_WHAT YOU ARE ASKED TO DO_: Only certain lines below are wanted: those starting at the line containing "Viewport: 987px width, 732px height." and ending at the line containing "Task: Click the character counter showing 36", both included, each retyped exactly.

-----

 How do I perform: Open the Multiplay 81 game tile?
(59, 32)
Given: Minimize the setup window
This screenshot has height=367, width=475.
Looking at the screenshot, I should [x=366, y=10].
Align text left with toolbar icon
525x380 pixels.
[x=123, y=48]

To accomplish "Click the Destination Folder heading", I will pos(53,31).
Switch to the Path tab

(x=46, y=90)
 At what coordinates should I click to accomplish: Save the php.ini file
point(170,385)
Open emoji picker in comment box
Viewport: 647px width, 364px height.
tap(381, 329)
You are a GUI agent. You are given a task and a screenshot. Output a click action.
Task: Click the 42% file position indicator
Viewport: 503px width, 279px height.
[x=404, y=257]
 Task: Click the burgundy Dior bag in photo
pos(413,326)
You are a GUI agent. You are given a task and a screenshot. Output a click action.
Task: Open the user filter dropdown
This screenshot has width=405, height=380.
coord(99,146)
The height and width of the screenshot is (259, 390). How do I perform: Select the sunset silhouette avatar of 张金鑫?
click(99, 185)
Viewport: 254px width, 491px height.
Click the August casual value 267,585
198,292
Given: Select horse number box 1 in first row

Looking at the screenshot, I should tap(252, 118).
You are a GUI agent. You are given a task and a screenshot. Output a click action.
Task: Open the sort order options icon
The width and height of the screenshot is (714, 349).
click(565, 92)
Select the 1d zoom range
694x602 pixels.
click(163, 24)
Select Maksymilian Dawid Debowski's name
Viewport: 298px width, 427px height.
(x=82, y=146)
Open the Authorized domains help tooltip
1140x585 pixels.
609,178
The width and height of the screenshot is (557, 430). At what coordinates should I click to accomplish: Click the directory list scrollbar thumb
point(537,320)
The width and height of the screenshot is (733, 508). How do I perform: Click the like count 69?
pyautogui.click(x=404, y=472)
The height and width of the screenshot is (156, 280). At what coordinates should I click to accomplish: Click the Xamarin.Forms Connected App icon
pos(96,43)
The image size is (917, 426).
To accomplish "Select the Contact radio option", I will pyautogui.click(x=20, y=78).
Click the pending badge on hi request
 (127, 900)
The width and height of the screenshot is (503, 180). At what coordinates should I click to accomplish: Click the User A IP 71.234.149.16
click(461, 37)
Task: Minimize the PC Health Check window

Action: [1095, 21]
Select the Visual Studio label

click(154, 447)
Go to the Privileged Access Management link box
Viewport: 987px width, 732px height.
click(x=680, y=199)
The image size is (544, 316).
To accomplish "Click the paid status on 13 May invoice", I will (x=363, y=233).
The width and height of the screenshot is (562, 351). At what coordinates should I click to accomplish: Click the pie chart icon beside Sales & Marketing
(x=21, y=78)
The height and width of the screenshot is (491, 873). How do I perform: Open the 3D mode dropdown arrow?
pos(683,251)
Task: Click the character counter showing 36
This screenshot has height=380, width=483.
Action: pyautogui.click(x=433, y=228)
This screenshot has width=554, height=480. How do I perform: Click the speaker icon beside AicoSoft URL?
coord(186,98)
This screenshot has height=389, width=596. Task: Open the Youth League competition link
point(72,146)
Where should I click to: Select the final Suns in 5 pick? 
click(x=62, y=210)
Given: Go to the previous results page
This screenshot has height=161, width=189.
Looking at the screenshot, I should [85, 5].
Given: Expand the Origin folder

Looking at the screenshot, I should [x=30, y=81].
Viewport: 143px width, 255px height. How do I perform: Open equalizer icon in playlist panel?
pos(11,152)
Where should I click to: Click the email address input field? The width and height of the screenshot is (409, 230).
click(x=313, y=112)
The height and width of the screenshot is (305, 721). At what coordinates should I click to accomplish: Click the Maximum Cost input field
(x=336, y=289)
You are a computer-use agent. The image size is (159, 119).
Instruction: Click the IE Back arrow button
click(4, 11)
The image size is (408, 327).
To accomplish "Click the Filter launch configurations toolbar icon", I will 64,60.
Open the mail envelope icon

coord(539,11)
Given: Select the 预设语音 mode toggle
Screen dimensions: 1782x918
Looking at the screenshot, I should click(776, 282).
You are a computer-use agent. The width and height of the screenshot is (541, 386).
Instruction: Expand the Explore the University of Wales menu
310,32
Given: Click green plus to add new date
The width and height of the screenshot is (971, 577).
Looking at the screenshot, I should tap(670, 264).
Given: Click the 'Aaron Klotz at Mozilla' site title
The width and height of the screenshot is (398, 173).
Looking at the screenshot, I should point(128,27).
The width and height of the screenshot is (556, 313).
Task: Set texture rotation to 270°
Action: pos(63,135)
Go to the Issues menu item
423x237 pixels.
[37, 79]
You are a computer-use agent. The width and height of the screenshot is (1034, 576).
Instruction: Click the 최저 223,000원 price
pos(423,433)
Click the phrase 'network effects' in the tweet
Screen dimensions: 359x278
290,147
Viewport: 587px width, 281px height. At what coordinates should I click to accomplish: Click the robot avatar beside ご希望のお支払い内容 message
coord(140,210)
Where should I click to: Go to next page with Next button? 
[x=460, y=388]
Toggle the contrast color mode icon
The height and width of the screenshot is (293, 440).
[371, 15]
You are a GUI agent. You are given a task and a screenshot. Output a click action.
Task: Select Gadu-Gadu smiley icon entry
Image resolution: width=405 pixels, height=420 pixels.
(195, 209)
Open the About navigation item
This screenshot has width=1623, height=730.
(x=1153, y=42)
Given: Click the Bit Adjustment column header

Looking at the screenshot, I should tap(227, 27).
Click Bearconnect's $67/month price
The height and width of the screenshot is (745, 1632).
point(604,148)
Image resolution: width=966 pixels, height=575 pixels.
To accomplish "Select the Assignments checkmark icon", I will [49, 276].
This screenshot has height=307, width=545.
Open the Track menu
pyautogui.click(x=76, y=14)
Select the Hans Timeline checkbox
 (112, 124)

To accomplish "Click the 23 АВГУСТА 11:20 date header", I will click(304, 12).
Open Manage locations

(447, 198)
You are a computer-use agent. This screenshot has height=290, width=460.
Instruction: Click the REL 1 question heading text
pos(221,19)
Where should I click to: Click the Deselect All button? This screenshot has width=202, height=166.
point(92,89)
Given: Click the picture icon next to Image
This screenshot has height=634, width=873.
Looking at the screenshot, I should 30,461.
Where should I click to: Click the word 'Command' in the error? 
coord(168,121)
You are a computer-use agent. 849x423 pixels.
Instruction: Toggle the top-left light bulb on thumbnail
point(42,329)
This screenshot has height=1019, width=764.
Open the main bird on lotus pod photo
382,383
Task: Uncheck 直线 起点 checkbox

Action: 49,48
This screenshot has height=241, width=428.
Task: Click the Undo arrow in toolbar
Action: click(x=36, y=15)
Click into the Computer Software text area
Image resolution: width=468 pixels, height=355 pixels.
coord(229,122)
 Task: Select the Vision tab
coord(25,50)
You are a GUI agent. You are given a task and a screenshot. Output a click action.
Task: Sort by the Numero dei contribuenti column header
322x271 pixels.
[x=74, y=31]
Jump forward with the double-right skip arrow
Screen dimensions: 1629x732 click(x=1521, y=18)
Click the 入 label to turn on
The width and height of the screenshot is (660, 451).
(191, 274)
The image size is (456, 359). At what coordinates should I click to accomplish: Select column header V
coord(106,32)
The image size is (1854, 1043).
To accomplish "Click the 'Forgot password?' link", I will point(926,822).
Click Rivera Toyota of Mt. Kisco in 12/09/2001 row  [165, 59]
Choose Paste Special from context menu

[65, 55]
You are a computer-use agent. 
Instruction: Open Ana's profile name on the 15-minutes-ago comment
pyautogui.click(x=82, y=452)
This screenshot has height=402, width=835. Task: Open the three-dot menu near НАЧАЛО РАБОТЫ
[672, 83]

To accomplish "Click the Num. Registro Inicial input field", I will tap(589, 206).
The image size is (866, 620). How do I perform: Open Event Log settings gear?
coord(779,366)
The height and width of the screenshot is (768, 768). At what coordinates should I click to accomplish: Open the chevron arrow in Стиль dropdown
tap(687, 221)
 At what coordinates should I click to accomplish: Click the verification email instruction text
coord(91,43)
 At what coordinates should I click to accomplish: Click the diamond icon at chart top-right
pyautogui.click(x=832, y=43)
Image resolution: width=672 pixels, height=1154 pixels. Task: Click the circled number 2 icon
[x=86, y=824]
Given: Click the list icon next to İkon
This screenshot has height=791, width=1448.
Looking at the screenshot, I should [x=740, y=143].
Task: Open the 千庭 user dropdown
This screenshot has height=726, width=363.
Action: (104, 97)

-----

_RESPONSE TO THE EXERCISE_:
Viewport: 987px width, 732px height.
click(x=680, y=199)
The image size is (544, 316).
To accomplish "Click the paid status on 13 May invoice", I will (x=363, y=233).
The width and height of the screenshot is (562, 351). At what coordinates should I click to accomplish: Click the pie chart icon beside Sales & Marketing
(x=21, y=78)
The height and width of the screenshot is (491, 873). How do I perform: Open the 3D mode dropdown arrow?
pos(683,251)
Task: Click the character counter showing 36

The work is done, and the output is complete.